Two trajectories that have redefined social design
One of the two 2026 Professional Distinctions was awarded to Makea, a social and educational cooperative with more than fifteen years of experience in social innovation and sustainable design. Mireia Juan and Alberto Flores accepted the recognition, highlighting the importance of collaborative design, open-source principles and the circular economy as tools to empower communities and activate collective learning dynamics. Their intervention offered first-hand insight into their methodological approach based on co-creation and creative reuse, while also including a moment of motivation and a call to action.
The second Professional Distinction of this edition was awarded to Raquel Pelta, researcher, historian and university professor, recognised for placing the social dimension of design at the centre of academic and professional discourse in Spain.
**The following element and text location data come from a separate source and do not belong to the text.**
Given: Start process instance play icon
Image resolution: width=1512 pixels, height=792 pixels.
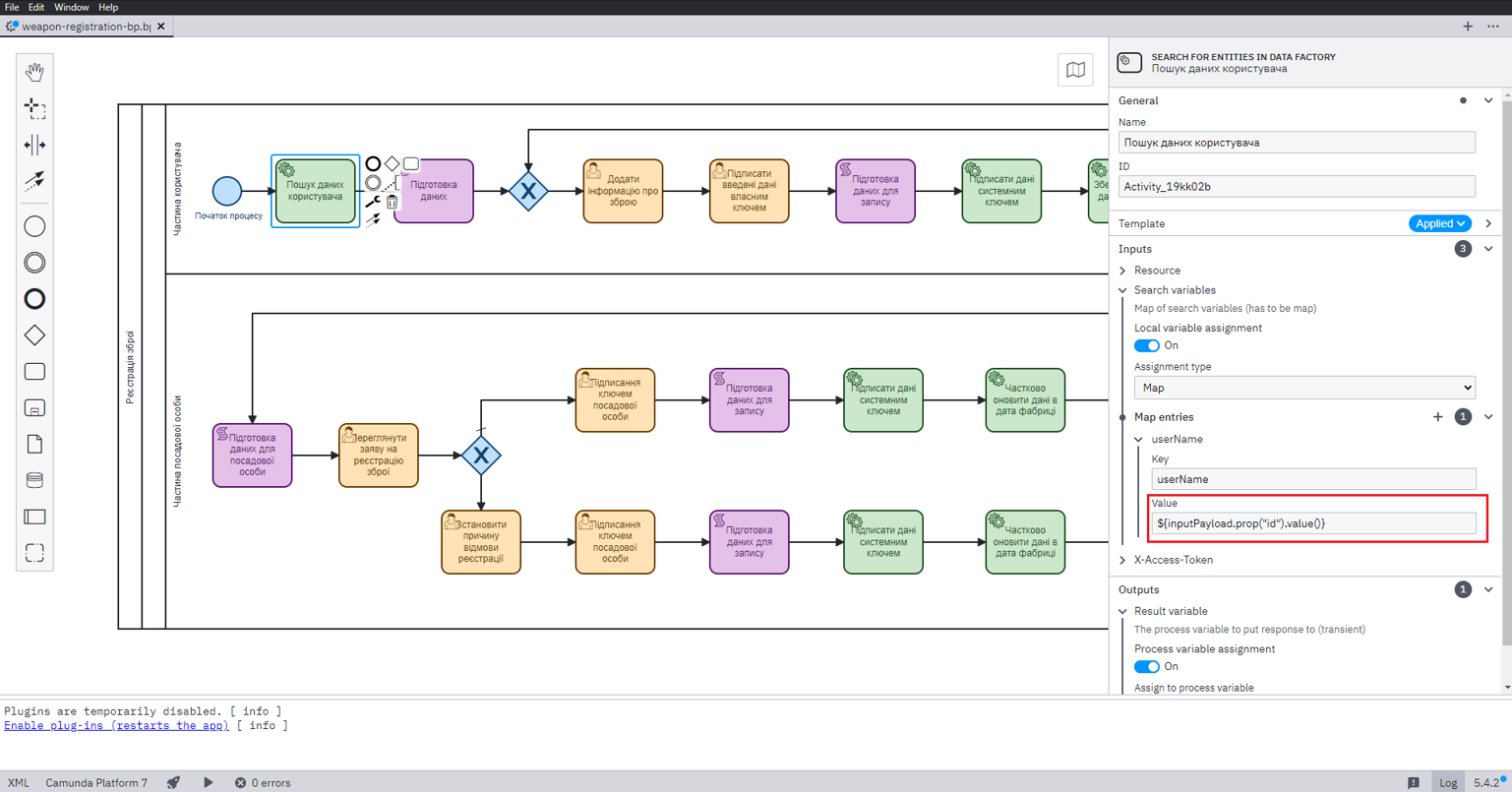Looking at the screenshot, I should [x=208, y=783].
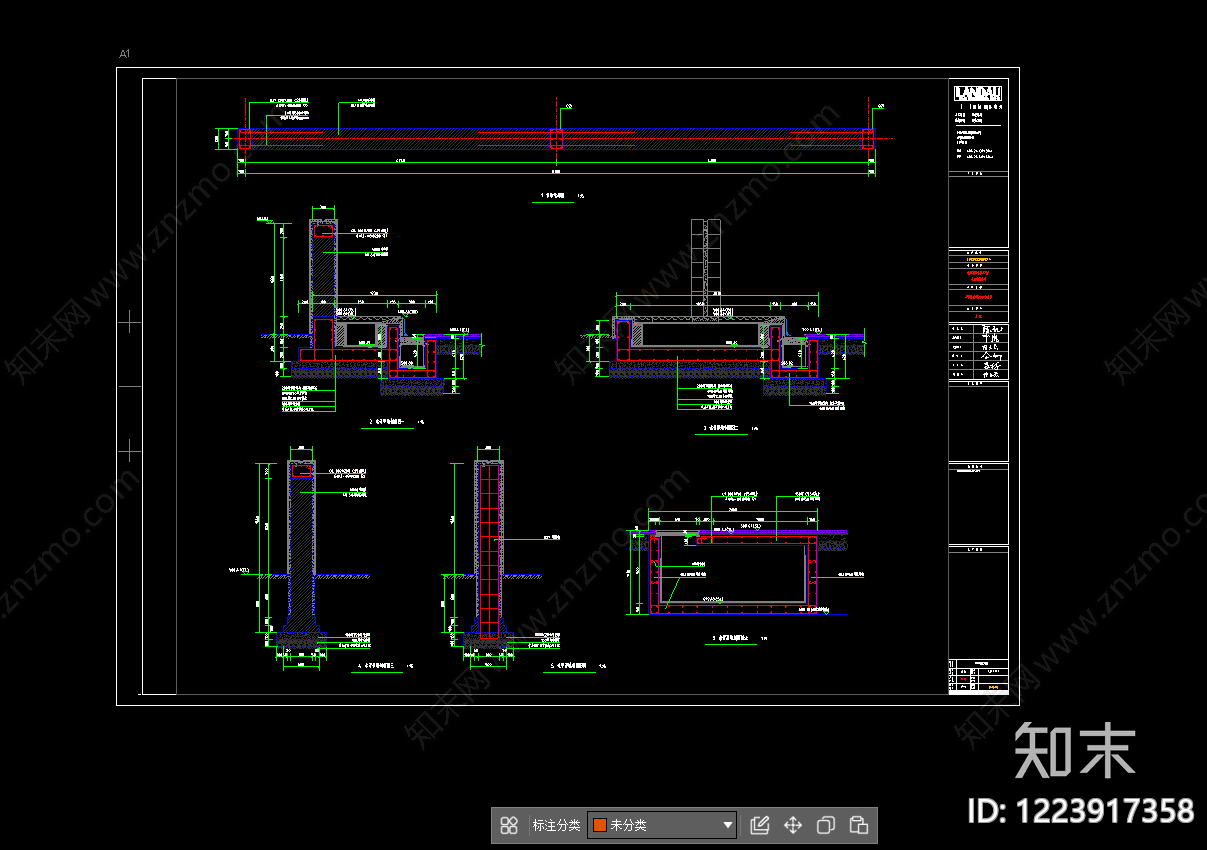
Task: Click the ID: 1223917358 text
Action: click(x=1080, y=810)
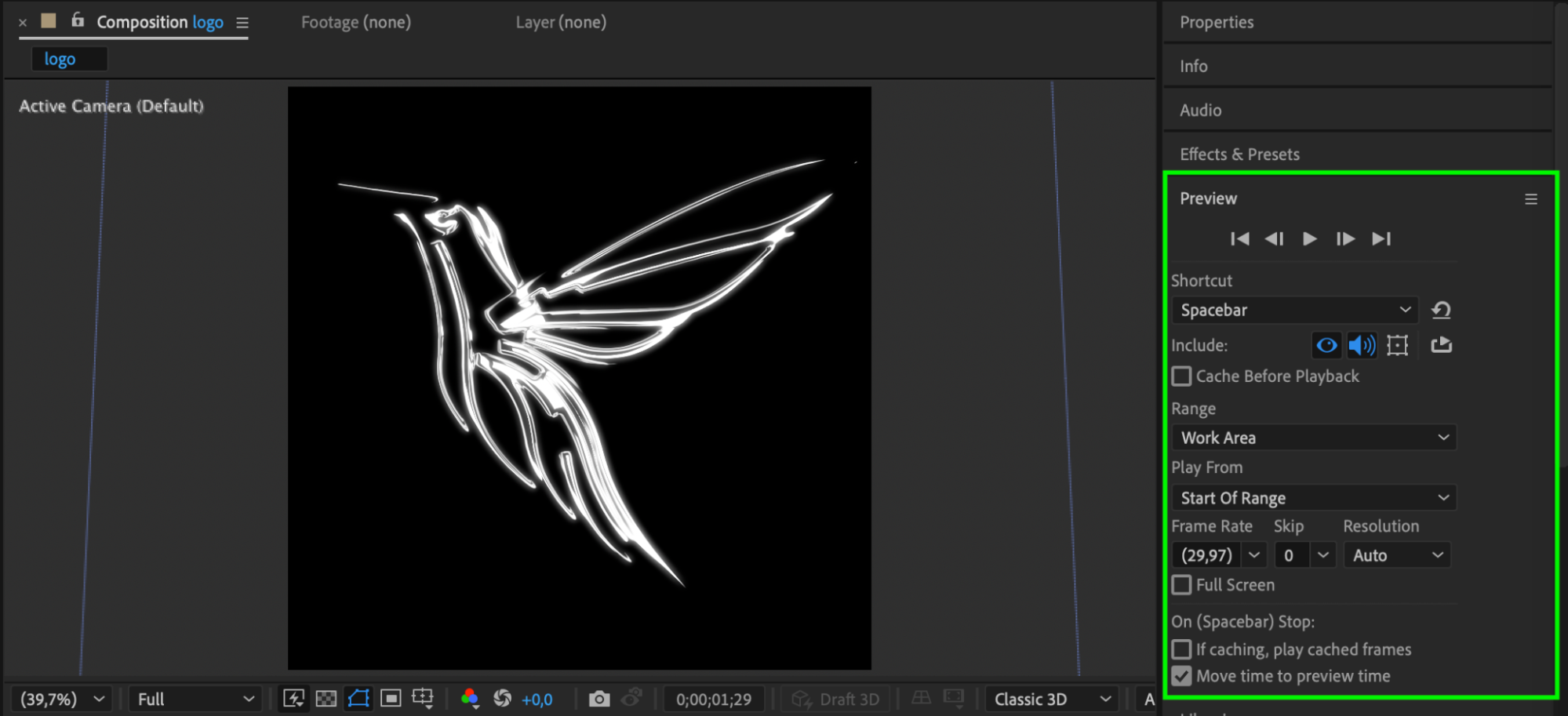Uncheck Move time to preview time
This screenshot has height=716, width=1568.
[x=1181, y=676]
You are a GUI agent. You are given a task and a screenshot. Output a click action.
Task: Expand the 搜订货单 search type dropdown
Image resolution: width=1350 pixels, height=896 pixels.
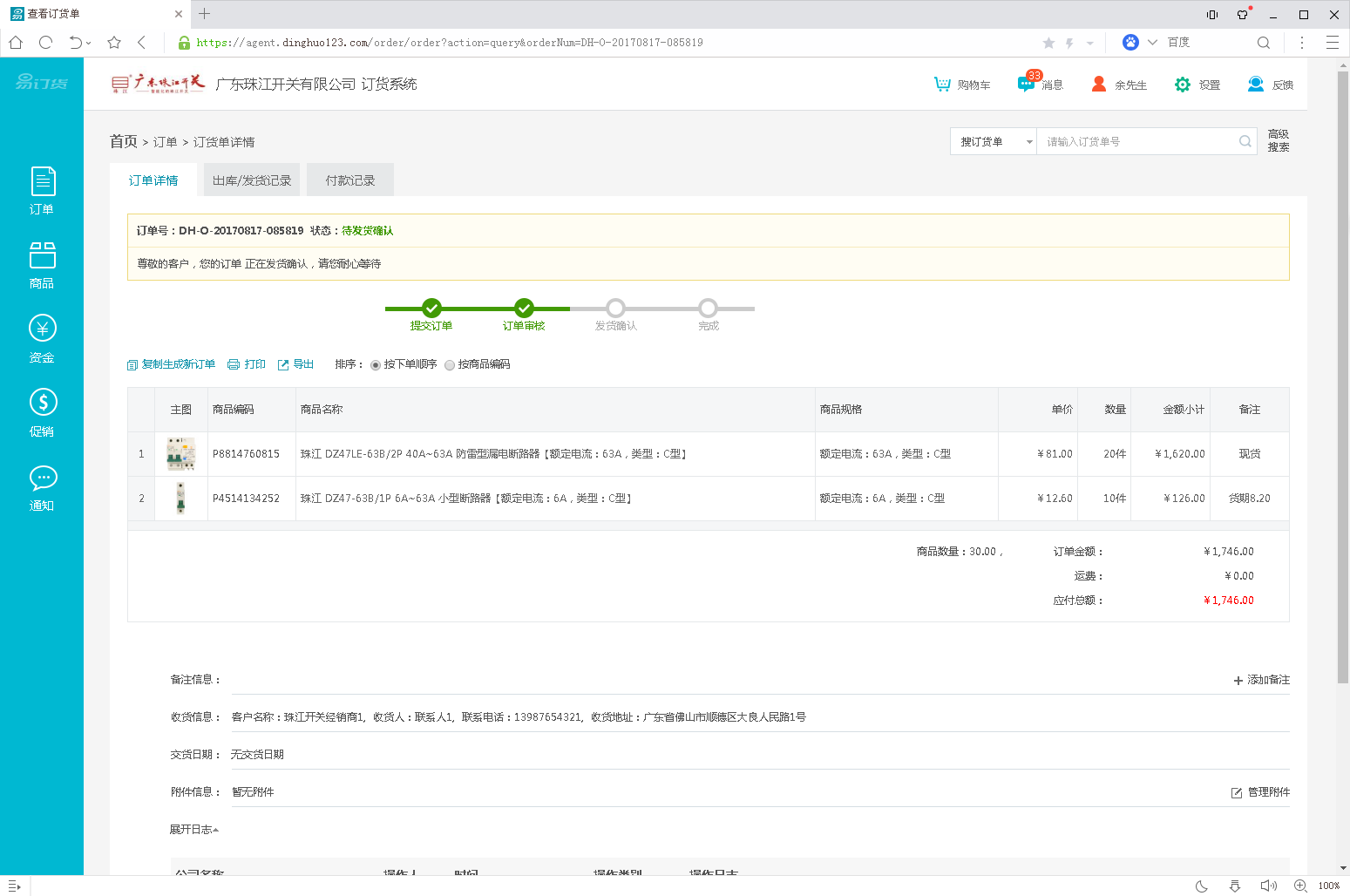(994, 142)
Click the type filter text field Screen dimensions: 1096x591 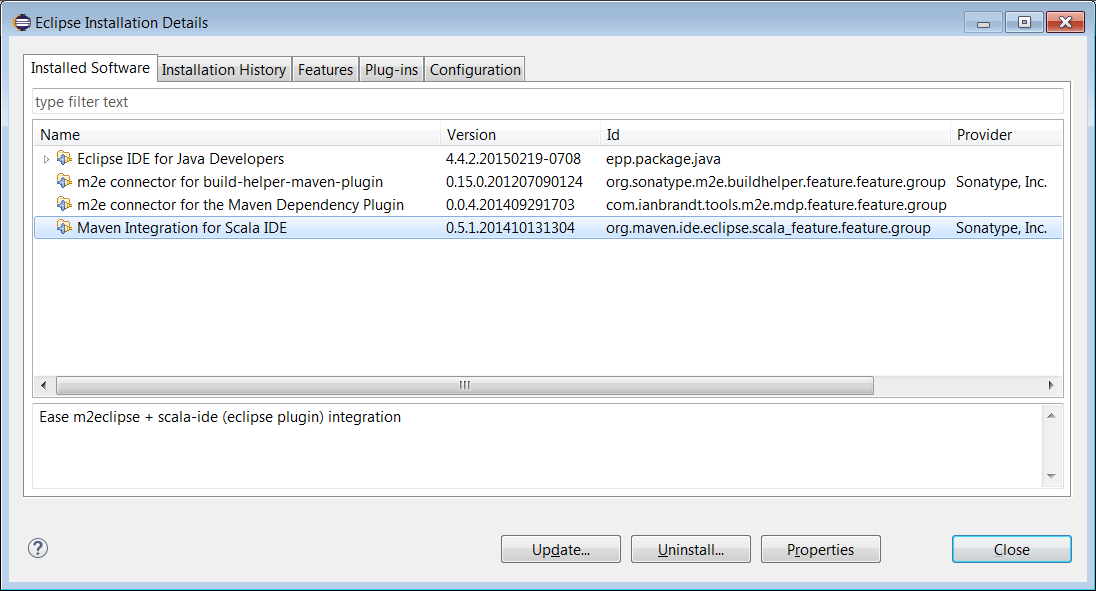click(547, 102)
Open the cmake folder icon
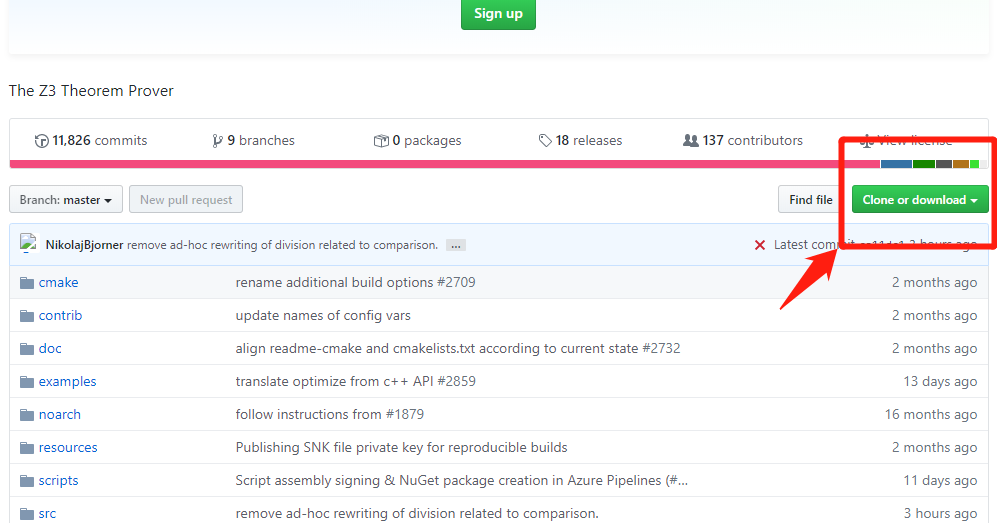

In her closing lecture, entitled «Social design is not charity», Pelta defended a critical and structural vision of design as a transformative practice, distancing it from assistentialist approaches and reclaiming it as a tool for social justice and cultural construction. Concluding her talk, she emphasised that “social design is an alternative to despair, a way of making contradictions visible with a strength capable of generating the dynamics needed to resolve them”.


An object that symbolises commitment
The distinctions awarded take shape in a piece designed and produced by the Valencia-based studio Matterica, conceived as an object-jewel that merges artisanal tradition with contemporary thinking, reinforcing the symbolic dimension of the recognition.
In addition to José Luis Moreno, Councillor for Culture of the Valencia City Council, other authorities in attendance included Bernard Gaspar, Head of the Cultural Action Service; councillor Maite Ibáñez; representatives of the Board of Trustees of the Design Foundation; the President of the Association of Valencian Design Professionals, Ramón Arnau; Pepe Cosín, Dean of the Official College of Interior Designers of Valencia; directors of the main design and architecture schools of the Region of Valencia; and Sara Mansanet, director of the film festival Mostra de València.
To close the event, the master of ceremonies, Ona Bascuñán, recalled that “design not only solves problems, it also accompanies, raises awareness and mobilises”, summarising the spirit of the day.
In this second edition, which saw a large turnout with tickets sold out days before the event, the ceremony was held thanks to the collaboration of the Valencia City Council and its Cultural Action Department. The Social Design Distinctions thus reaffirm their intention to endure as an annual space for recognition, inspiration and visibility for those practices that demonstrate that design, when it is social, is a commitment to the present and a responsibility towards the future.